FRAGMENTO DEL TEXTO »

╭──

Tu casa y tu reino permanecerán para siempre (2 S 7,1-5.8b-12.14a.16)
4º domingo de Adviento – B. 1ª lectura
1 Cuando
el rey se estableció en su casa y el Señor le concedió la paz con los enemigos
de alrededor, 2 dijo el rey al profeta Natán:
—Mira, yo
habito en una casa de cedro, mientras que el arca del Señor habita en una
tienda de lona.
3 Natán respondió al rey:
—Vete y haz
lo que te dicta el corazón, porque el Señor está contigo.
4 Pero esa misma noche la palabra del Señor llegó
sobre Natán en estos términos:
5 —Vete y dile a mi siervo David: Así dice el Señor: ¿Eres
tú el que va a edificar una casa para que Yo habite en ella? 8b Yo
te he tomado del aprisco, de detrás del rebaño para que seas príncipe sobre mi
pueblo Israel; 9 he estado contigo en todas tus andanzas, he
eliminado a todos tus enemigos ante ti y he hecho tu nombre grande entre los
grandes de la tierra. 10 Asignaré un lugar para mi pueblo Israel y
lo plantaré para que habite allí y nadie le moleste; los malvados no volverán a
oprimirlo como antes, 11 cuando constituí jueces sobre mi pueblo
Israel. Te concederé la paz con todos tus enemigos. El Señor te anuncia que Él
te edificará una casa. 12 Cuando hayas completado los días de tu
vida y descanses con tus padres, suscitaré después de ti un linaje salido de
tus entrañas y consolidaré su reino. 14a Yo seré para él un padre y
él será para mí un hijo. 16 Tu casa y tu reino permanecerán para
siempre en mi presencia y tu trono será firme también para siempre.

╰──

TAREA A »
Escribe tal cual el pasaje de la lectura sobre el rey y el profeta Natán, empezando en "4º domingo de" y terminando en "tienda de lona.".

Registros guardados »
╭──

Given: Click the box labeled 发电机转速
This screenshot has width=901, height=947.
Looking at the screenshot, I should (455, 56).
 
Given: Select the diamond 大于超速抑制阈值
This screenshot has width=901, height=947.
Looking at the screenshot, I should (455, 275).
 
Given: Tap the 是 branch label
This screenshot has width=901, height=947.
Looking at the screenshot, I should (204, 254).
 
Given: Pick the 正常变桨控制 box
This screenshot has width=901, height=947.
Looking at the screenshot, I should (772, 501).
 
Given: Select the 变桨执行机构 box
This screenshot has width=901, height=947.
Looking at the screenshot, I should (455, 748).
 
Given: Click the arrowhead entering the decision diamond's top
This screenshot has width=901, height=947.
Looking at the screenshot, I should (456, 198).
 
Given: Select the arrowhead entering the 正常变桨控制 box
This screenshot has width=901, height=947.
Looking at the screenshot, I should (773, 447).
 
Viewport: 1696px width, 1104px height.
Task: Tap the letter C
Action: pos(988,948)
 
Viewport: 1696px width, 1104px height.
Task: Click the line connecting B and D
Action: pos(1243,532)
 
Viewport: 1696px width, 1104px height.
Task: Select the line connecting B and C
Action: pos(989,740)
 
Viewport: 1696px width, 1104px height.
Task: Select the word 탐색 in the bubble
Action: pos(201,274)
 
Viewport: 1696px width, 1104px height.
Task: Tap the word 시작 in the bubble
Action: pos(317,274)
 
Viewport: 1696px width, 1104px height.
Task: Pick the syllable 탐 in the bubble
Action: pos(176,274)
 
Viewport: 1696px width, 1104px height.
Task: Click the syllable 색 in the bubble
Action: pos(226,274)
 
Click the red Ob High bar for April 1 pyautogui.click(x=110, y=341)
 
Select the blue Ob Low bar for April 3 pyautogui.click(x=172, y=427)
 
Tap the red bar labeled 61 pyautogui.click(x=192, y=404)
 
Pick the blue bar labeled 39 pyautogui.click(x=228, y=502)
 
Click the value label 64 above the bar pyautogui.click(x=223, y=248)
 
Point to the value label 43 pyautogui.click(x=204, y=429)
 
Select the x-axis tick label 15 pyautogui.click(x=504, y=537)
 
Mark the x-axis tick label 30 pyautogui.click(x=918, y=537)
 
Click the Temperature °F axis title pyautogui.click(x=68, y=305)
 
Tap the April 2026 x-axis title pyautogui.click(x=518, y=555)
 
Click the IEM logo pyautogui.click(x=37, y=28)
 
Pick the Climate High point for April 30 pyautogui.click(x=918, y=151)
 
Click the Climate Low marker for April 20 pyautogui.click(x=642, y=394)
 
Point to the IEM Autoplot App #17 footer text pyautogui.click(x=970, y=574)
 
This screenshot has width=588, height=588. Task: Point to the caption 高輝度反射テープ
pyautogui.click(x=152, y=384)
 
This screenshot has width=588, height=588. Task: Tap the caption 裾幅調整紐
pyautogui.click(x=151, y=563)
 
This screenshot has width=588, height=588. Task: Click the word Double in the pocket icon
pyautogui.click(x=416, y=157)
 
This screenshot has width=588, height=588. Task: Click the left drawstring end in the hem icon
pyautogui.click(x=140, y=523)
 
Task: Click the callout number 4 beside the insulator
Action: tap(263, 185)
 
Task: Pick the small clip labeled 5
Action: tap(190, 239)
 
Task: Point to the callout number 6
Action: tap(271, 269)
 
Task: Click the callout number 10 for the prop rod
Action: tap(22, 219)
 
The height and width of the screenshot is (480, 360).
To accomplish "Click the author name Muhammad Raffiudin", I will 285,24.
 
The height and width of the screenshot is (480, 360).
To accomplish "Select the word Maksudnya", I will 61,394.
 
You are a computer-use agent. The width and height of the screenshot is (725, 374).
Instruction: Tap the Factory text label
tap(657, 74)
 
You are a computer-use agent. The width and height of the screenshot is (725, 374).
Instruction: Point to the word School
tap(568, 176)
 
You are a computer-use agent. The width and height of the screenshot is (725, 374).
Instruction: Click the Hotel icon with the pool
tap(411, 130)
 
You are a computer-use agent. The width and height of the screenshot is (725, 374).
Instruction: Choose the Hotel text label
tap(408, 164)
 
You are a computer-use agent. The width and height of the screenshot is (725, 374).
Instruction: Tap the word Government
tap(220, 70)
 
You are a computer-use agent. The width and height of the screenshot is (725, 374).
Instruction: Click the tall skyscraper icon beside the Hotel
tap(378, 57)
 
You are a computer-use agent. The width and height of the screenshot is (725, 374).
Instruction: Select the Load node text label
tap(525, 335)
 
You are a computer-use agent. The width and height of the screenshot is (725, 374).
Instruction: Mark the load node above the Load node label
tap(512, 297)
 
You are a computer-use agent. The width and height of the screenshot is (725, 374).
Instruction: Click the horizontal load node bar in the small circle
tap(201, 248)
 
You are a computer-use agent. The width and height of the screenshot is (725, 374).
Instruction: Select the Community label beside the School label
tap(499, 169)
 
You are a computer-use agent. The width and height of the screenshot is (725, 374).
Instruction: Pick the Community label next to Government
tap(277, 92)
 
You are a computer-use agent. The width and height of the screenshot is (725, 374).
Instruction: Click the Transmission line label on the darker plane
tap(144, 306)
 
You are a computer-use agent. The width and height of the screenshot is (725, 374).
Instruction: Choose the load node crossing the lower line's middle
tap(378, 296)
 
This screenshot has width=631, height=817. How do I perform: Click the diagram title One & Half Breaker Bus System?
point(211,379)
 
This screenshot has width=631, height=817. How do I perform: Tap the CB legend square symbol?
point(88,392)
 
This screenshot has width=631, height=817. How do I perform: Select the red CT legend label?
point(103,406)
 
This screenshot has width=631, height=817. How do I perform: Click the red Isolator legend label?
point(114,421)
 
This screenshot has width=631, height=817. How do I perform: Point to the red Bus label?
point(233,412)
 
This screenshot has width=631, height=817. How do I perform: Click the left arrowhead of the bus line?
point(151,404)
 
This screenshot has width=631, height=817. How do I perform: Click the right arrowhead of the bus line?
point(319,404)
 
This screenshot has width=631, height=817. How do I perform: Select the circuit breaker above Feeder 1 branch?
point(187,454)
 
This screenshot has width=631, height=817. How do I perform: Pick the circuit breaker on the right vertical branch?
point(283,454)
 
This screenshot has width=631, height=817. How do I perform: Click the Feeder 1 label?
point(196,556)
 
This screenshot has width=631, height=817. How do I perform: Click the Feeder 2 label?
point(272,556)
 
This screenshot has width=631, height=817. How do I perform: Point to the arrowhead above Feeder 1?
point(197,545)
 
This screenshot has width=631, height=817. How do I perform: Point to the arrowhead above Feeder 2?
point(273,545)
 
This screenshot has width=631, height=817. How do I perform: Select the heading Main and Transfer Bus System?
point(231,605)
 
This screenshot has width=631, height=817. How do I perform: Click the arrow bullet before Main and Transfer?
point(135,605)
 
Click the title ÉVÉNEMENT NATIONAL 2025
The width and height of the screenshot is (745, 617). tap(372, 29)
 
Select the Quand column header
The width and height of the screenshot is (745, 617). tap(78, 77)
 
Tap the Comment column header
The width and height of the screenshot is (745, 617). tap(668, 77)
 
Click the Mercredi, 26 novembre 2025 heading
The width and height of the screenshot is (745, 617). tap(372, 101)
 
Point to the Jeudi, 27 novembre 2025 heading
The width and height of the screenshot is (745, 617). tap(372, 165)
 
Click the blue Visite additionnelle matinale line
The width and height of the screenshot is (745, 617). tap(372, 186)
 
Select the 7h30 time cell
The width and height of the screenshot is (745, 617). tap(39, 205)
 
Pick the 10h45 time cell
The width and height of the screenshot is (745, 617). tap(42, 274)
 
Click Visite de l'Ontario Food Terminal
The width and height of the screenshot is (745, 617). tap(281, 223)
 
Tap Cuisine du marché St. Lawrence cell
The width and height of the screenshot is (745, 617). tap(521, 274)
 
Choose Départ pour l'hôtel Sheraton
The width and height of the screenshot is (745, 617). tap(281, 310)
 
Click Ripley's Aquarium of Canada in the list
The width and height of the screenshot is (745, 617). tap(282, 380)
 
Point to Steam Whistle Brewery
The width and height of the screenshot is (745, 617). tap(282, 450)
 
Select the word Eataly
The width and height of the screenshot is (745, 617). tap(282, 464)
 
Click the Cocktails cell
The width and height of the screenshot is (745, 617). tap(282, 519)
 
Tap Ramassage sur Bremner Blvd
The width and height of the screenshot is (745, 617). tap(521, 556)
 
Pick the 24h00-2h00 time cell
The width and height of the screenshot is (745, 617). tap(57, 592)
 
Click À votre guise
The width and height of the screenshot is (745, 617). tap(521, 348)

╰──

TAREA B »
Extrae de los registros, sin cambiar nada, solo las líneas que empiezan en la que contiene "Click the Temperature" y terminan en la que contiene "pyautogui.click(x=152, y=384)", incluidas las dos.

RESPUESTA FINAL A »
4º domingo de Adviento – B. 1ª lectura
1 Cuando
el rey se estableció en su casa y el Señor le concedió la paz con los enemigos
de alrededor, 2 dijo el rey al profeta Natán:
—Mira, yo
habito en una casa de cedro, mientras que el arca del Señor habita en una
tienda de lona.

RESPUESTA FINAL B »
Click the Temperature °F axis title pyautogui.click(x=68, y=305)
 
Tap the April 2026 x-axis title pyautogui.click(x=518, y=555)
 
Click the IEM logo pyautogui.click(x=37, y=28)
 
Pick the Climate High point for April 30 pyautogui.click(x=918, y=151)
 
Click the Climate Low marker for April 20 pyautogui.click(x=642, y=394)
 
Point to the IEM Autoplot App #17 footer text pyautogui.click(x=970, y=574)
 
This screenshot has width=588, height=588. Task: Point to the caption 高輝度反射テープ
pyautogui.click(x=152, y=384)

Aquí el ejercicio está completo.